The problem
Each entry below is to be reproduced exactly, though any pictures it holds must be omitted.

Excerpts from a dataset
*** Block opens ***

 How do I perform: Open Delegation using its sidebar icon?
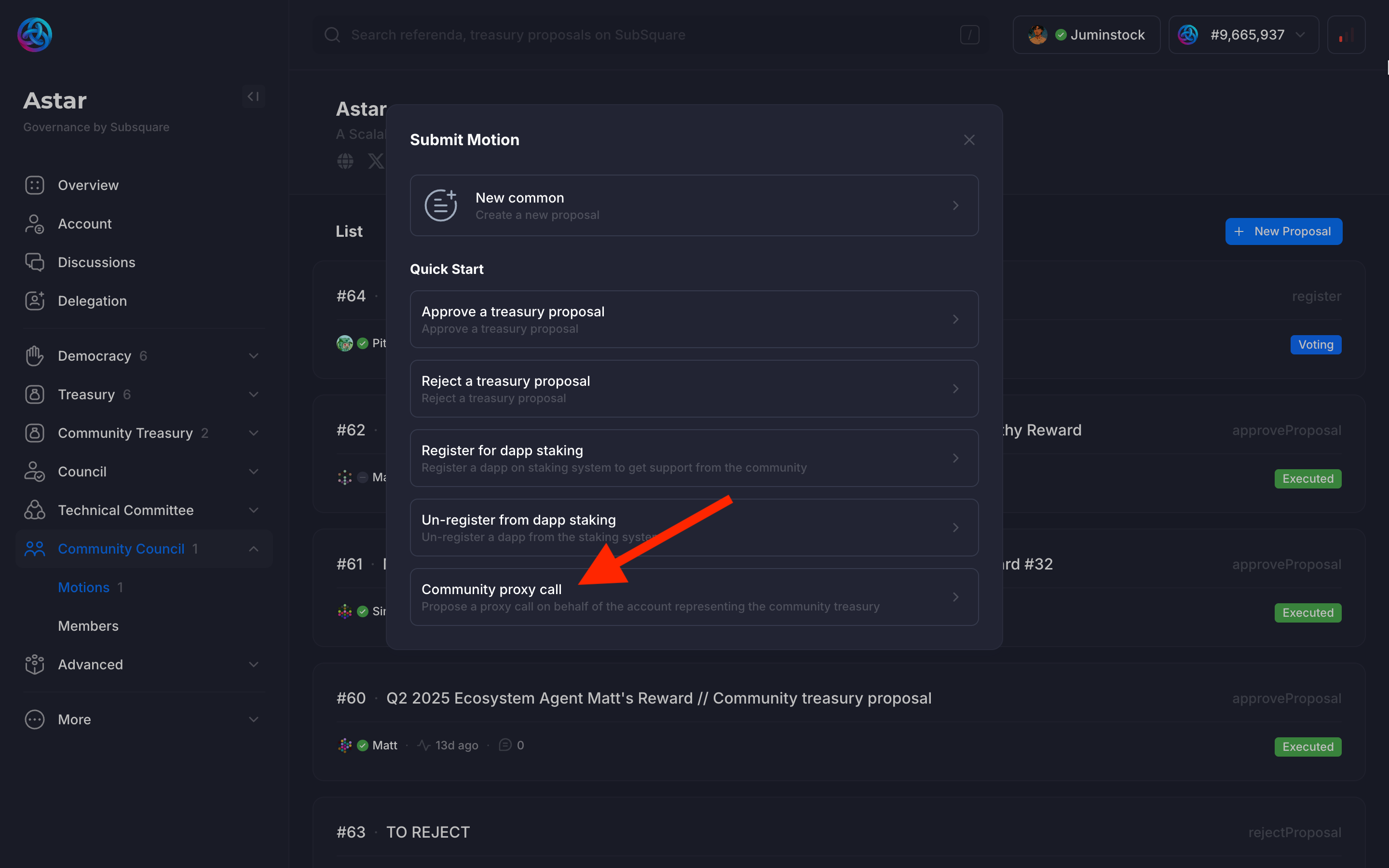tap(34, 300)
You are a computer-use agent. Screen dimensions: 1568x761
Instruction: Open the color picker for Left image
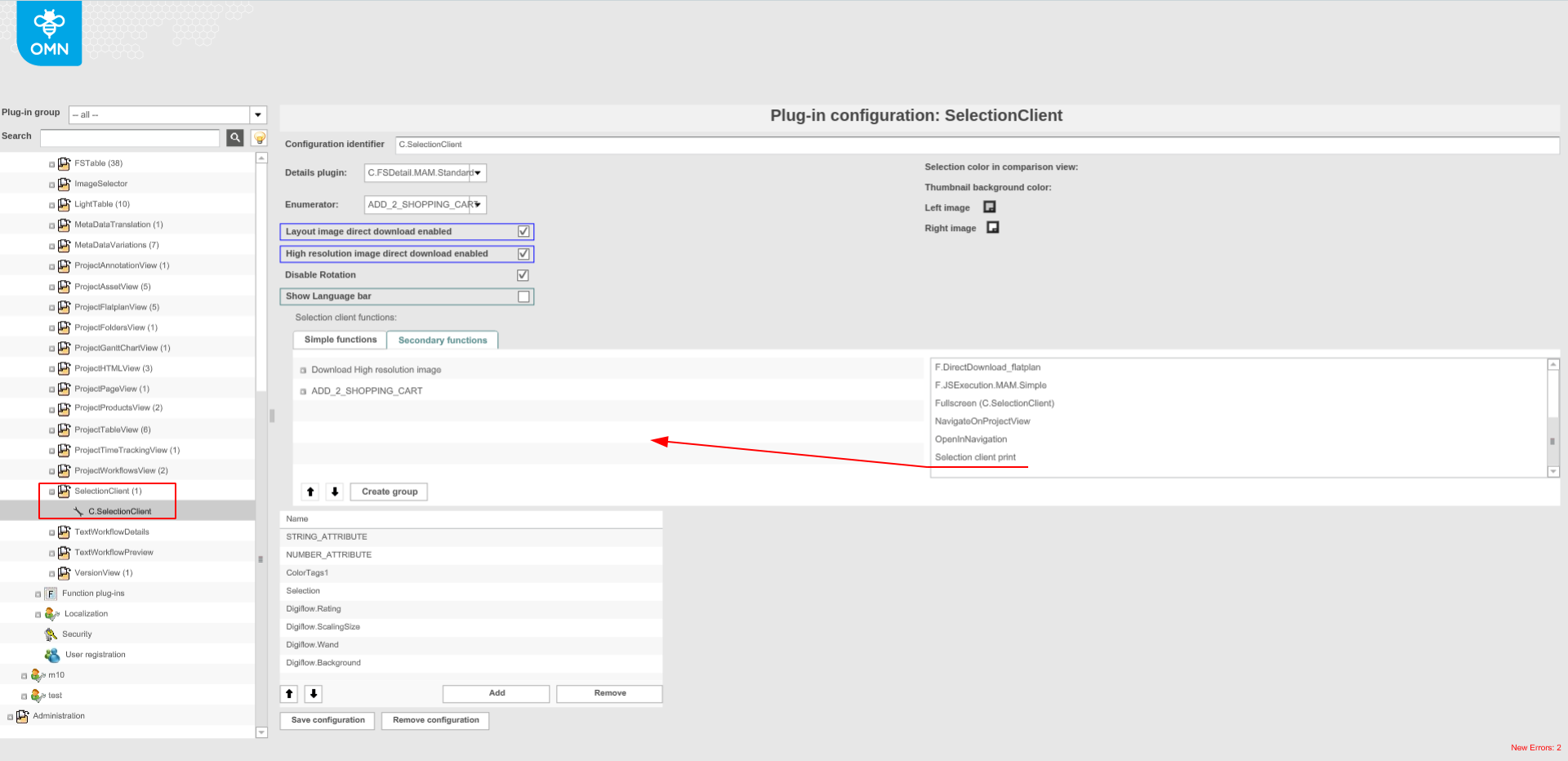[x=989, y=207]
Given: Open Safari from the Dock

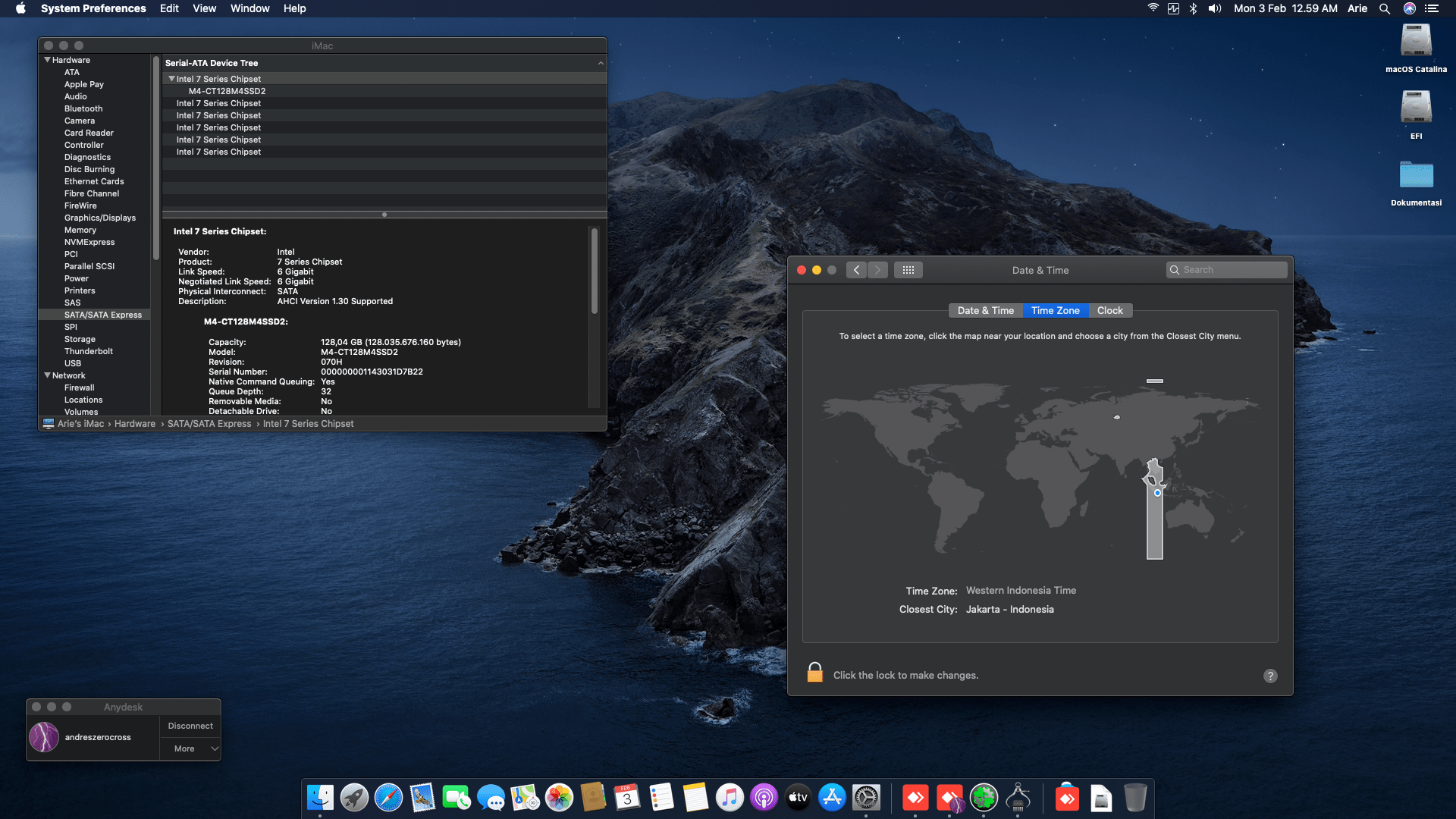Looking at the screenshot, I should point(388,798).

*** Block closes ***

Exercise solution
 How do I perform: Open Delegation using its sidebar icon?
tap(34, 300)
You are a computer-use agent. Screen dimensions: 1568x761
Instruction: Open the color picker for Left image
[x=989, y=207]
Given: Open Safari from the Dock

Looking at the screenshot, I should point(388,798).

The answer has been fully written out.